INSERT INTO `catalog_product_index_price_cfg_opt_temp` SELECT `le`.`entity_id`, `i`.`customer_group_id`, `i`.`website_id`, 
MIN(final_price), MAX(final_price), MIN(tier_price) FROM `catalog_product_index_price_replica` AS `i`
INNER JOIN `catalog_product_super_link` AS `l` ON l.product_id = i.entity_id
INNER JOIN `catalog_product_entity` AS `le` ON le.entity_id = l.parent_id
INNER JOIN `cataloginventory_stock_status` AS `child_stock_default` ON child_stock_default.product_id = l.product_id
INNER JOIN `cataloginventory_stock_status` AS `parent_stock_default` ON parent_stock_default.product_id = le.entity_id
WHERE (le.entity_id IN (69987,69988,.......)) AND (child_stock_default.stock_status = 1 OR parent_stock_default.stock_status = 0) GROUP BY `le`.`entity_id`,`customer_group_id`,`website_id` 
ON DUPLICATE KEY UPDATE `min_price` = VALUES(`min_price`), `max_price` = VALUES(`max_price`), `tier_price` = VALUES(`tier_price`)

Above query is made with 1000+ configurable products but I am commenting based on the query logic which is in question.
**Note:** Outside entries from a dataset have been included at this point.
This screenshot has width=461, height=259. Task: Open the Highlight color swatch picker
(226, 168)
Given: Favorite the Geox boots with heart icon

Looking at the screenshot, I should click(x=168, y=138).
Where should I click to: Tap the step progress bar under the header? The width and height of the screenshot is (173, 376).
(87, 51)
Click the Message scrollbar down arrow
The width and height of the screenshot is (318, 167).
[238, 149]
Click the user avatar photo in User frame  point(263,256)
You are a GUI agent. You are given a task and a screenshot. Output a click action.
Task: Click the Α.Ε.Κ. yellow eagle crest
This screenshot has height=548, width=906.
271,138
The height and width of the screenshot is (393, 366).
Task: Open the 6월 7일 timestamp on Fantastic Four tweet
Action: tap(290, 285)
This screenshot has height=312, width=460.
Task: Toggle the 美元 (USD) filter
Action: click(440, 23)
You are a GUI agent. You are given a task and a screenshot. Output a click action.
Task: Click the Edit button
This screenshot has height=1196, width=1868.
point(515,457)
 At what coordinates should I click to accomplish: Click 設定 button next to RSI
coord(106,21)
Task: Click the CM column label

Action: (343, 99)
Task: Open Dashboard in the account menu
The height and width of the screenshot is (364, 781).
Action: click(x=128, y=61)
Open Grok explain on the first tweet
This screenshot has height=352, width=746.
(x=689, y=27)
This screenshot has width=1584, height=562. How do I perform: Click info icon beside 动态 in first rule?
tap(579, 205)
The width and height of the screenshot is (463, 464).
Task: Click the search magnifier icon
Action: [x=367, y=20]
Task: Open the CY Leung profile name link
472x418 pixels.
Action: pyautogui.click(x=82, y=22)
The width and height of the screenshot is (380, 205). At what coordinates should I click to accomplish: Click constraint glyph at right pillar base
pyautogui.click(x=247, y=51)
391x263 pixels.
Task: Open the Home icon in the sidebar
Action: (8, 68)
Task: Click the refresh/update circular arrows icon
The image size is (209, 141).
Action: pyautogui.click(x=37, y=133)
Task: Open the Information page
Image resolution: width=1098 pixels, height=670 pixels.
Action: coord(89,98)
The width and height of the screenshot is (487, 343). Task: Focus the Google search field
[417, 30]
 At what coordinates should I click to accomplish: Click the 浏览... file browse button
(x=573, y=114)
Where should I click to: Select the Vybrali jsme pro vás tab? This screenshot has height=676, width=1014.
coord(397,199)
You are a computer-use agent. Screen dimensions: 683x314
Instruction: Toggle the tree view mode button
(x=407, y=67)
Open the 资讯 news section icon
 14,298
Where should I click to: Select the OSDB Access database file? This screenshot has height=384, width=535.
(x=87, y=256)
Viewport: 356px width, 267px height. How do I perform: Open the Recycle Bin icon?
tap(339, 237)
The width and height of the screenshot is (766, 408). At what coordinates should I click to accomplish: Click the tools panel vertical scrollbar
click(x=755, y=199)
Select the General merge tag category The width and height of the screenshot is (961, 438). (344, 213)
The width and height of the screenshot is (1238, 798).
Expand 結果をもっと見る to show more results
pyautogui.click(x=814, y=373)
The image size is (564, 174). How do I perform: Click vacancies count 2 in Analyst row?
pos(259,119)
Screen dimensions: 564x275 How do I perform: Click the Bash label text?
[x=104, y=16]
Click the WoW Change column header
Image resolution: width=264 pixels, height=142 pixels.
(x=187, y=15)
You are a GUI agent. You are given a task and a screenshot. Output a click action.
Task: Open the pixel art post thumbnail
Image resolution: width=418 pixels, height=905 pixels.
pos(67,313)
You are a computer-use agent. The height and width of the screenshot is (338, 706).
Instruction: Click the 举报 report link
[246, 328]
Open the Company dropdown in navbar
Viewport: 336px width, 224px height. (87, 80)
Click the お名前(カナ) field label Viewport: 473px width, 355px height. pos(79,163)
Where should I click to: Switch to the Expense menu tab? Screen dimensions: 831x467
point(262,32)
So, as you can see AND OR combination is already correct as per above query to DB. For confirming this, you can also check the same thing in Magento latest version or you can also comment if I missed anything in finding the required query. Accordingly I will check if this issue is there in the older versions like 2.4.2 and 2.4.3.

Thanks

steven-hoffman-jomashop commented 2 years ago

Hi @engcom-Echo,

It seems that the codebase was recently changed in commit https://github.com/magento/magento2/commit/8fe11d7c55c4fd44fbd180e6688aab2ba39f09c0#diff-1d5f1e397520e3931003c3ac5f9ca5a547e23b67640799f9ec824eeebaeaf03f.

See: (On dec 19) https://github.com/magento/magento2/commit/e8c31f5db58fa82a75b3714e011fc95b0ab219b9

It does appear that there was an internal ticket that was being worked on; it does not appear to be visible on this platform. (GitHub issues or pull requests)

If you can confirm that this is a bug on version 2.4.3-p1 and lower that seems to be the next helpful step.

-SH

m2-assistant[bot] commented 2 years ago

Hi @engcom-Hotel. Thank you for working on this issue. In order to make sure that issue has enough information and ready for development, please read and check the following instruction: :point_down:

engcom-Hotel commented 2 years ago

Hello @steven-hoffman-jomashop @webtekindo,

We will try to reproduce the issue in Magento 2.4-develop as well as 2.4.3-p1 and get back to you on this.

Thanks

engcom-Hotel commented 2 years ago

Hello @webtekindo,

We have tried to reproduce this issue in Magento 2.4-develop branch with enable query log. But for me also the same query is not available there in the logs.

It might be possible that the issue is resolved in the current develop branch. We request you to please try to reproduce the issue in Magento 2.4-develop branch and let us know in case you are still able to reproduce the issue.

Thanks

engcom-Hotel commented 2 years ago

Dear @webtekindo,

We have noticed that this issue has not been updated for a period of 14 Days. Hence we assume that this issue is fixed now, so we are closing it. Please raise a fresh ticket or reopen this ticket if you need more assistance on this.

Regards

sebfie commented 1 year ago

@steven-hoffman-jomashop Did you make a patch or something? Hard to find how to fix it!